Segment Start: Exercise input
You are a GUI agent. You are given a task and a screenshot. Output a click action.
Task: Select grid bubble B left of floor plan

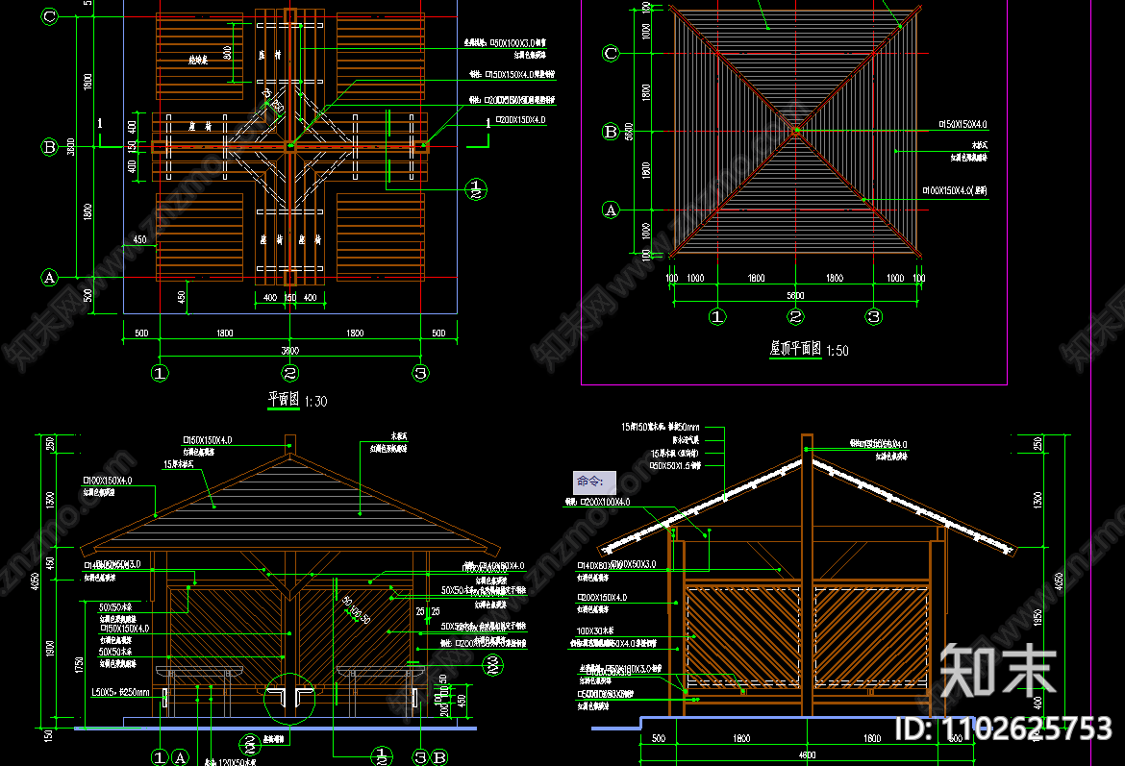click(50, 147)
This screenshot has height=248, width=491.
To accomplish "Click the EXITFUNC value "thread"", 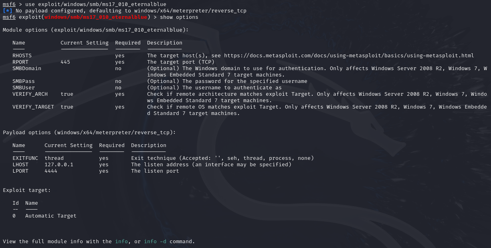I will pyautogui.click(x=54, y=158).
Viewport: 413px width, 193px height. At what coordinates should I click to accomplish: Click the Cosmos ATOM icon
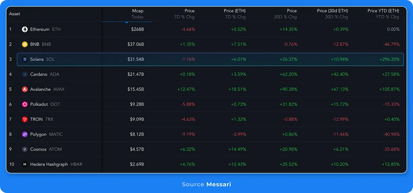[24, 149]
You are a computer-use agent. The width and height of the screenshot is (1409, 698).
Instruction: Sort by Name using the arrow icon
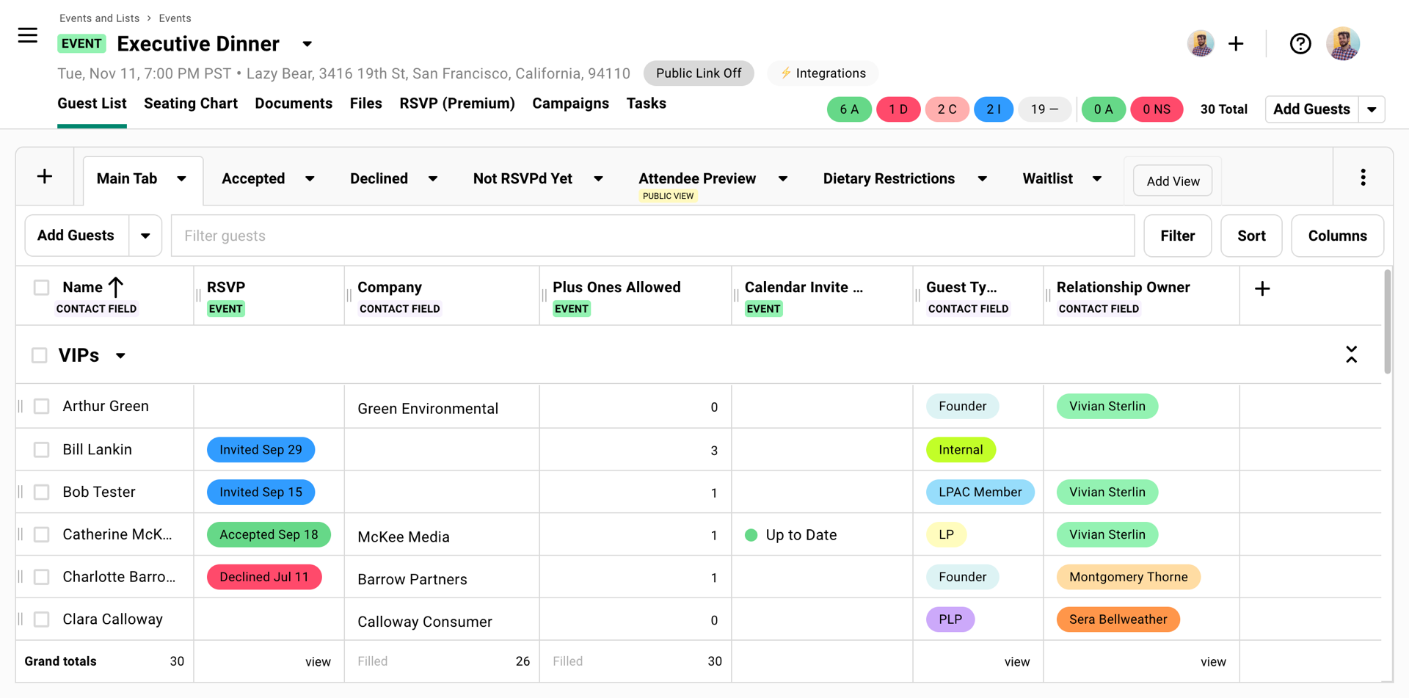tap(116, 287)
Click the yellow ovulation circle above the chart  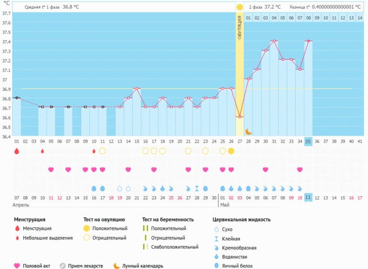[239, 7]
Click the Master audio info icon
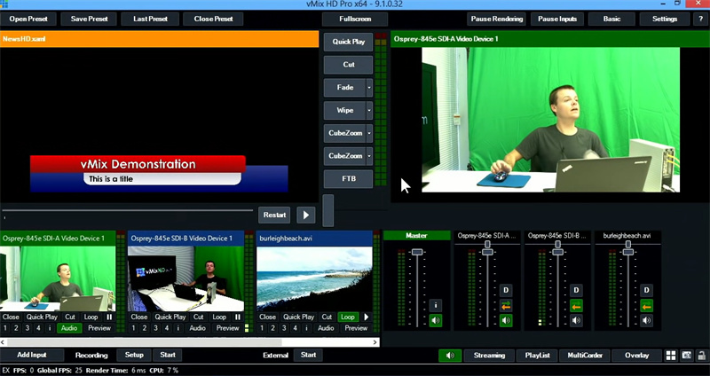This screenshot has height=376, width=710. click(436, 305)
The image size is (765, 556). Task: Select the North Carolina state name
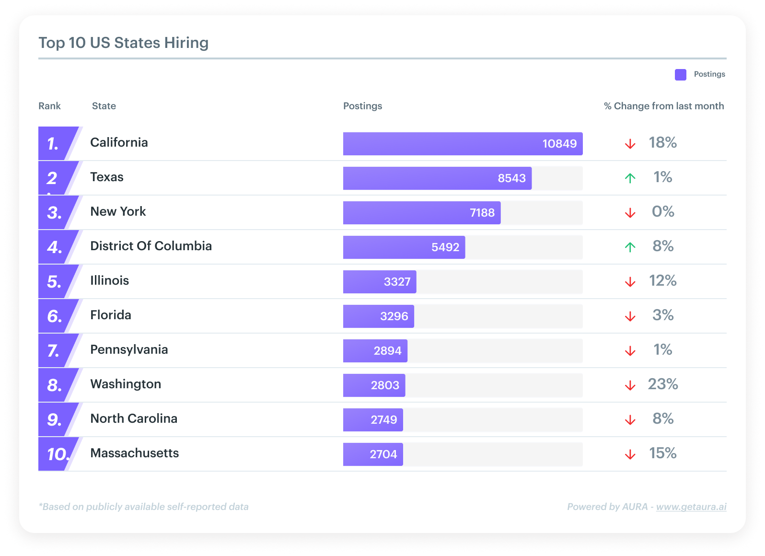(x=134, y=418)
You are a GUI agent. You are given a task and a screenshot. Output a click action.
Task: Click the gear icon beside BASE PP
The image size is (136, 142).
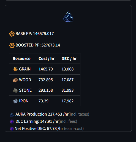point(12,34)
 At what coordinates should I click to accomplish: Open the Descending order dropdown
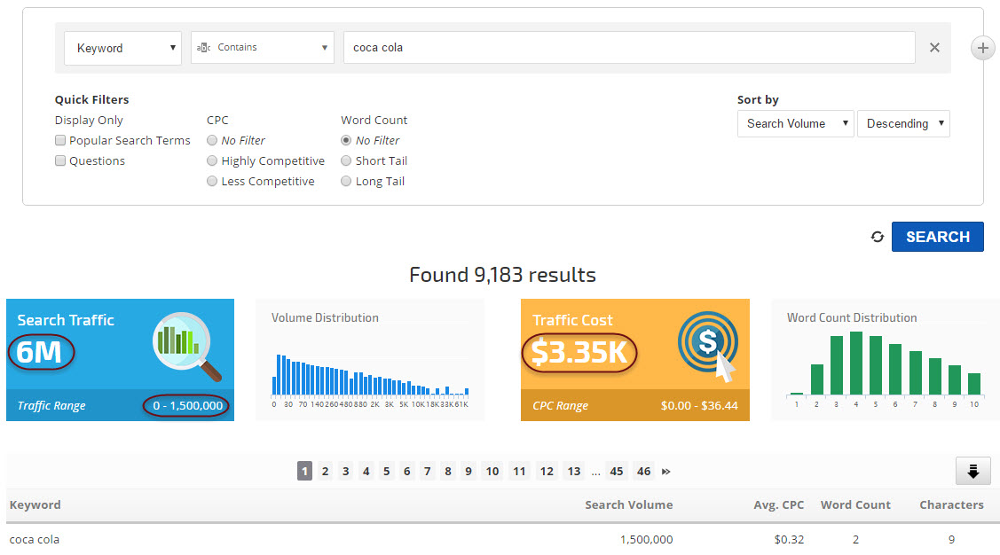[x=903, y=123]
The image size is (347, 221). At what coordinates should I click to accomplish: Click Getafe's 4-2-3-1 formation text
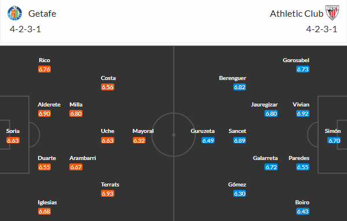pos(25,29)
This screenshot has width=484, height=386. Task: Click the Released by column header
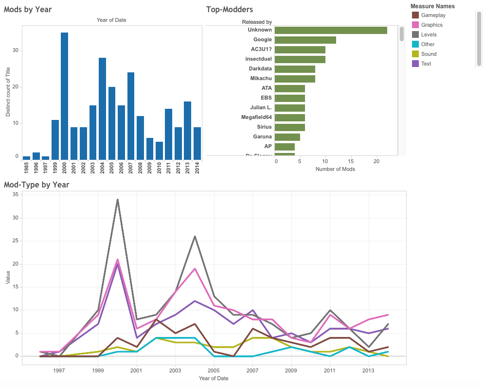coord(257,22)
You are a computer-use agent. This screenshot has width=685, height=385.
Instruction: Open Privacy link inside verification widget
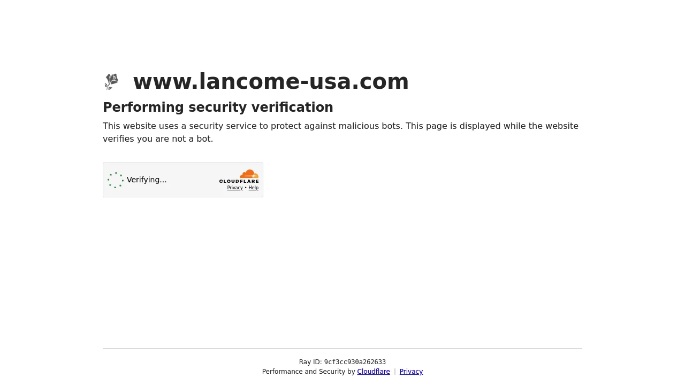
Segment End: Exercise input
→ **Task goal**: Each line above that contains the string "agent" counts once; give the number of such lines and nothing more.

→ **Expected output**: 4